_The exercise_
Turn every line of the entries below into a numbered list, omitting the blank lines.

_Dataset excerpts_
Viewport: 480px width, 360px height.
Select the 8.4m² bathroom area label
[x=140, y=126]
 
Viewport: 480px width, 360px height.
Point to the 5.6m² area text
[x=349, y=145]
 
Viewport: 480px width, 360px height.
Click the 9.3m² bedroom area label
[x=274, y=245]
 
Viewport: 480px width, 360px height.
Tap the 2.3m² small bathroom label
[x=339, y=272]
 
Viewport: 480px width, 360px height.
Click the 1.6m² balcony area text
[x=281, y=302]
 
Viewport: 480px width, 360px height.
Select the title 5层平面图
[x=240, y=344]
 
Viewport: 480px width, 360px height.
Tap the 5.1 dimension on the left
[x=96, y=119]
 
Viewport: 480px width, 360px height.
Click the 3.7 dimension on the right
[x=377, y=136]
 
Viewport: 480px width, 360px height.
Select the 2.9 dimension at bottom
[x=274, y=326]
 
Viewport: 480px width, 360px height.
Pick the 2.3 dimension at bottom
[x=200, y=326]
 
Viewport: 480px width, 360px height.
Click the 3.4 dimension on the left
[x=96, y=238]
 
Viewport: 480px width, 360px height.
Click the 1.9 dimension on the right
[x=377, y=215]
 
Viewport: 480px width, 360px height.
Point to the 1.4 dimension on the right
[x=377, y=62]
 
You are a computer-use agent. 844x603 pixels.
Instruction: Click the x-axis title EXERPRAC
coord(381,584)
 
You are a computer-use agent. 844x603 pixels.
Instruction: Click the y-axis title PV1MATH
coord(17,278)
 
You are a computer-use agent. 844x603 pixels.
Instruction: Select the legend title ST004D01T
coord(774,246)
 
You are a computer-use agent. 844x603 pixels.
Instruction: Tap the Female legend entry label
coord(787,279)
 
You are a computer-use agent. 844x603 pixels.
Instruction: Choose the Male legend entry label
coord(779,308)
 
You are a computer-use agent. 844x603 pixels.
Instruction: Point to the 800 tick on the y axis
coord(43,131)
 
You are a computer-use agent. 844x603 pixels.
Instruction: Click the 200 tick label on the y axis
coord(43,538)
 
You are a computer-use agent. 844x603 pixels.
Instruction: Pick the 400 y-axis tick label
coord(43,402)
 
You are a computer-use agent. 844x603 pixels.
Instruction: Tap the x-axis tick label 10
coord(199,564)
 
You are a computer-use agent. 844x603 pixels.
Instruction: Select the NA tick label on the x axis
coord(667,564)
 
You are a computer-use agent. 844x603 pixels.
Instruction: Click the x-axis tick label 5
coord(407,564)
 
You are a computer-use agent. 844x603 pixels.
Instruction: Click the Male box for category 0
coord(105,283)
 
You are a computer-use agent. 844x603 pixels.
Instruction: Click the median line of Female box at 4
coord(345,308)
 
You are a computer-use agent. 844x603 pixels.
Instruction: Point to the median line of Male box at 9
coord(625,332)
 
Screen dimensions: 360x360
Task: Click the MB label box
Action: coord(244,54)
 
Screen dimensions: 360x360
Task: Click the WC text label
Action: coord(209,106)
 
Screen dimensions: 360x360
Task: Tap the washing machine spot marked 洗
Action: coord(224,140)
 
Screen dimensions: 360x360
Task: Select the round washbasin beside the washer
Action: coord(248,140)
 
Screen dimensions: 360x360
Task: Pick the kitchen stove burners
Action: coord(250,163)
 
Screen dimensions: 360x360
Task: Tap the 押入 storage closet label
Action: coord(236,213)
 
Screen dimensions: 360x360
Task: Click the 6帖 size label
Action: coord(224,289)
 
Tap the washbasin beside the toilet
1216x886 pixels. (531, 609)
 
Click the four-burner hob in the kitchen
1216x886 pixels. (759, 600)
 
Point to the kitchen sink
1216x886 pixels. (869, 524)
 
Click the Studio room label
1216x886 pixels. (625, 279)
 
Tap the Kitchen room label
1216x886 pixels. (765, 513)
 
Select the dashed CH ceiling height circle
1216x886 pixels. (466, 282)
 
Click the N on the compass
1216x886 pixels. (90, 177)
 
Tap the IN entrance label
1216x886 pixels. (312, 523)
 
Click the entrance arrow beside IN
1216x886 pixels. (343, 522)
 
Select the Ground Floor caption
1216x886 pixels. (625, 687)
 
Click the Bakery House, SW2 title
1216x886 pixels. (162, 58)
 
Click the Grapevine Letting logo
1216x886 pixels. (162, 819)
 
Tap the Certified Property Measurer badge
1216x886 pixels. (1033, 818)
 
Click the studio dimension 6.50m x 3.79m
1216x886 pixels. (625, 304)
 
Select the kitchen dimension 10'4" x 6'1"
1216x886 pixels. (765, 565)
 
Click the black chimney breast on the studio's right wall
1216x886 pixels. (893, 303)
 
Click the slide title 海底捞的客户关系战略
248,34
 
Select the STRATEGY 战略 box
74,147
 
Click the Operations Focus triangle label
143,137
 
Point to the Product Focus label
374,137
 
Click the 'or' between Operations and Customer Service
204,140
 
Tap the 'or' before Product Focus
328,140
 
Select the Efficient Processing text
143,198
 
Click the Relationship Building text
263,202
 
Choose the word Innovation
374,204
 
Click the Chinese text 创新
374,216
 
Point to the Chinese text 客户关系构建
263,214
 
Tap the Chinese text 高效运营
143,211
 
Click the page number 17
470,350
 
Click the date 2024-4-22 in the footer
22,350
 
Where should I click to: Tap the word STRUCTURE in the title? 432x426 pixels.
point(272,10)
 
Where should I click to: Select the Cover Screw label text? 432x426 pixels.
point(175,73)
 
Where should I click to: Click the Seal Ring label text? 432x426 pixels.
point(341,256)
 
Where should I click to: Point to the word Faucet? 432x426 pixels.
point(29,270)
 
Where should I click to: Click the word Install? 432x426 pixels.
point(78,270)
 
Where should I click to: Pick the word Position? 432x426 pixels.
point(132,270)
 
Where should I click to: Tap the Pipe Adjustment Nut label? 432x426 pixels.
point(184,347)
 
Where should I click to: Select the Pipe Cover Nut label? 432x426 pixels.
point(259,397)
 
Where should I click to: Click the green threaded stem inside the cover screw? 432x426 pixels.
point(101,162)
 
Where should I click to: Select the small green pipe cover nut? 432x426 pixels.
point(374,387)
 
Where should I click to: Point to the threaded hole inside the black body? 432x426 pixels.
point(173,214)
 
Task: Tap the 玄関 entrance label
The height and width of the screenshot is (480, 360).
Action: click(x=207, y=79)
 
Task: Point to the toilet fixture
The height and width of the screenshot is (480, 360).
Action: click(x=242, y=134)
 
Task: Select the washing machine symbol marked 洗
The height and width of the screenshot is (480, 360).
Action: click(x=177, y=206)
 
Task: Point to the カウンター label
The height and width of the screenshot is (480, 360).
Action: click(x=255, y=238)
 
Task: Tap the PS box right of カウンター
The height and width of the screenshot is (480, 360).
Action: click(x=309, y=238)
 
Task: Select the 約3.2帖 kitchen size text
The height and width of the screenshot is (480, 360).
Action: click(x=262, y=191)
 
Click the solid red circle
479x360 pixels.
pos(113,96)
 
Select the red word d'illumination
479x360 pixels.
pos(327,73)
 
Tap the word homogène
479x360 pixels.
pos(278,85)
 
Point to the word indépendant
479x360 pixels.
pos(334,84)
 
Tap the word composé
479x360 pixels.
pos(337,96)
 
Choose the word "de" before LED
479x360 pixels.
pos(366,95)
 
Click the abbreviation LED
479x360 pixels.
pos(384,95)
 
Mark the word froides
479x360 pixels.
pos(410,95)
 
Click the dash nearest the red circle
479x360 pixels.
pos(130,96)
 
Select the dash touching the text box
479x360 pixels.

_Full solution_
1. Viewport: 480px width, 360px height.
2. Select the 8.4m² bathroom area label
3. [x=140, y=126]
4. Viewport: 480px width, 360px height.
5. Point to the 5.6m² area text
6. [x=349, y=145]
7. Viewport: 480px width, 360px height.
8. Click the 9.3m² bedroom area label
9. [x=274, y=245]
10. Viewport: 480px width, 360px height.
11. Tap the 2.3m² small bathroom label
12. [x=339, y=272]
13. Viewport: 480px width, 360px height.
14. Click the 1.6m² balcony area text
15. [x=281, y=302]
16. Viewport: 480px width, 360px height.
17. Select the title 5层平面图
18. [x=240, y=344]
19. Viewport: 480px width, 360px height.
20. Tap the 5.1 dimension on the left
21. [x=96, y=119]
22. Viewport: 480px width, 360px height.
23. Click the 3.7 dimension on the right
24. [x=377, y=136]
25. Viewport: 480px width, 360px height.
26. Select the 2.9 dimension at bottom
27. [x=274, y=326]
28. Viewport: 480px width, 360px height.
29. Pick the 2.3 dimension at bottom
30. [x=200, y=326]
31. Viewport: 480px width, 360px height.
32. Click the 3.4 dimension on the left
33. [x=96, y=238]
34. Viewport: 480px width, 360px height.
35. Click the 1.9 dimension on the right
36. [x=377, y=215]
37. Viewport: 480px width, 360px height.
38. Point to the 1.4 dimension on the right
39. [x=377, y=62]
40. You are a computer-use agent. 844x603 pixels.
41. Instruction: Click the x-axis title EXERPRAC
42. coord(381,584)
43. You are a computer-use agent. 844x603 pixels.
44. Instruction: Click the y-axis title PV1MATH
45. coord(17,278)
46. You are a computer-use agent. 844x603 pixels.
47. Instruction: Select the legend title ST004D01T
48. coord(774,246)
49. You are a computer-use agent. 844x603 pixels.
50. Instruction: Tap the Female legend entry label
51. coord(787,279)
52. You are a computer-use agent. 844x603 pixels.
53. Instruction: Choose the Male legend entry label
54. coord(779,308)
55. You are a computer-use agent. 844x603 pixels.
56. Instruction: Point to the 800 tick on the y axis
57. coord(43,131)
58. You are a computer-use agent. 844x603 pixels.
59. Instruction: Click the 200 tick label on the y axis
60. coord(43,538)
61. You are a computer-use agent. 844x603 pixels.
62. Instruction: Pick the 400 y-axis tick label
63. coord(43,402)
64. You are a computer-use agent. 844x603 pixels.
65. Instruction: Tap the x-axis tick label 10
66. coord(199,564)
67. You are a computer-use agent. 844x603 pixels.
68. Instruction: Select the NA tick label on the x axis
69. coord(667,564)
70. You are a computer-use agent. 844x603 pixels.
71. Instruction: Click the x-axis tick label 5
72. coord(407,564)
73. You are a computer-use agent. 844x603 pixels.
74. Instruction: Click the Male box for category 0
75. coord(105,283)
76. You are a computer-use agent. 844x603 pixels.
77. Instruction: Click the median line of Female box at 4
78. coord(345,308)
79. You are a computer-use agent. 844x603 pixels.
80. Instruction: Point to the median line of Male box at 9
81. coord(625,332)
82. Screen dimensions: 360x360
83. Task: Click the MB label box
84. Action: coord(244,54)
85. Screen dimensions: 360x360
86. Task: Click the WC text label
87. Action: coord(209,106)
88. Screen dimensions: 360x360
89. Task: Tap the washing machine spot marked 洗
90. Action: coord(224,140)
91. Screen dimensions: 360x360
92. Task: Select the round washbasin beside the washer
93. Action: coord(248,140)
94. Screen dimensions: 360x360
95. Task: Pick the kitchen stove burners
96. Action: coord(250,163)
97. Screen dimensions: 360x360
98. Task: Tap the 押入 storage closet label
99. Action: coord(236,213)
100. Screen dimensions: 360x360
101. Task: Click the 6帖 size label
102. Action: coord(224,289)
103. Tap the washbasin beside the toilet
104. 1216x886 pixels. (531, 609)
105. Click the four-burner hob in the kitchen
106. 1216x886 pixels. (759, 600)
107. Point to the kitchen sink
108. 1216x886 pixels. (869, 524)
109. Click the Studio room label
110. 1216x886 pixels. (625, 279)
111. Tap the Kitchen room label
112. 1216x886 pixels. (765, 513)
113. Select the dashed CH ceiling height circle
114. 1216x886 pixels. (466, 282)
115. Click the N on the compass
116. 1216x886 pixels. (90, 177)
117. Tap the IN entrance label
118. 1216x886 pixels. (312, 523)
119. Click the entrance arrow beside IN
120. 1216x886 pixels. (343, 522)
121. Select the Ground Floor caption
122. 1216x886 pixels. (625, 687)
123. Click the Bakery House, SW2 title
124. 1216x886 pixels. (162, 58)
125. Click the Grapevine Letting logo
126. 1216x886 pixels. (162, 819)
127. Tap the Certified Property Measurer badge
128. 1216x886 pixels. (1033, 818)
129. Click the studio dimension 6.50m x 3.79m
130. 1216x886 pixels. (625, 304)
131. Select the kitchen dimension 10'4" x 6'1"
132. 1216x886 pixels. (765, 565)
133. Click the black chimney breast on the studio's right wall
134. 1216x886 pixels. (893, 303)
135. Click the slide title 海底捞的客户关系战略
136. 248,34
137. Select the STRATEGY 战略 box
138. 74,147
139. Click the Operations Focus triangle label
140. 143,137
141. Point to the Product Focus label
142. 374,137
143. Click the 'or' between Operations and Customer Service
144. 204,140
145. Tap the 'or' before Product Focus
146. 328,140
147. Select the Efficient Processing text
148. 143,198
149. Click the Relationship Building text
150. 263,202
151. Choose the word Innovation
152. 374,204
153. Click the Chinese text 创新
154. 374,216
155. Point to the Chinese text 客户关系构建
156. 263,214
157. Tap the Chinese text 高效运营
158. 143,211
159. Click the page number 17
160. 470,350
161. Click the date 2024-4-22 in the footer
162. 22,350
163. Where should I click to: Tap the word STRUCTURE in the title? 432x426 pixels.
164. point(272,10)
165. Where should I click to: Select the Cover Screw label text? 432x426 pixels.
166. point(175,73)
167. Where should I click to: Click the Seal Ring label text? 432x426 pixels.
168. point(341,256)
169. Where should I click to: Point to the word Faucet? 432x426 pixels.
170. point(29,270)
171. Where should I click to: Click the word Install? 432x426 pixels.
172. point(78,270)
173. Where should I click to: Pick the word Position? 432x426 pixels.
174. point(132,270)
175. Where should I click to: Tap the Pipe Adjustment Nut label? 432x426 pixels.
176. point(184,347)
177. Where should I click to: Select the Pipe Cover Nut label? 432x426 pixels.
178. point(259,397)
179. Where should I click to: Click the green threaded stem inside the cover screw? 432x426 pixels.
180. point(101,162)
181. Where should I click to: Select the small green pipe cover nut? 432x426 pixels.
182. point(374,387)
183. Where should I click to: Point to the threaded hole inside the black body? 432x426 pixels.
184. point(173,214)
185. Task: Tap the 玄関 entrance label
186. The height and width of the screenshot is (480, 360).
187. Action: click(x=207, y=79)
188. Task: Point to the toilet fixture
189. The height and width of the screenshot is (480, 360).
190. Action: click(x=242, y=134)
191. Task: Select the washing machine symbol marked 洗
192. The height and width of the screenshot is (480, 360).
193. Action: click(x=177, y=206)
194. Task: Point to the カウンター label
195. The height and width of the screenshot is (480, 360).
196. Action: click(x=255, y=238)
197. Task: Tap the PS box right of カウンター
198. The height and width of the screenshot is (480, 360).
199. Action: click(x=309, y=238)
200. Task: Select the 約3.2帖 kitchen size text
201. The height and width of the screenshot is (480, 360).
202. Action: click(x=262, y=191)
203. Click the solid red circle
204. 479x360 pixels.
205. pos(113,96)
206. Select the red word d'illumination
207. 479x360 pixels.
208. pos(327,73)
209. Tap the word homogène
210. 479x360 pixels.
211. pos(278,85)
212. Point to the word indépendant
213. 479x360 pixels.
214. pos(334,84)
215. Tap the word composé
216. 479x360 pixels.
217. pos(337,96)
218. Choose the word "de" before LED
219. 479x360 pixels.
220. pos(366,95)
221. Click the abbreviation LED
222. 479x360 pixels.
223. pos(384,95)
224. Mark the word froides
225. 479x360 pixels.
226. pos(410,95)
227. Click the dash nearest the red circle
228. 479x360 pixels.
229. pos(130,96)
230. Select the dash touching the text box
231. 479x360 pixels.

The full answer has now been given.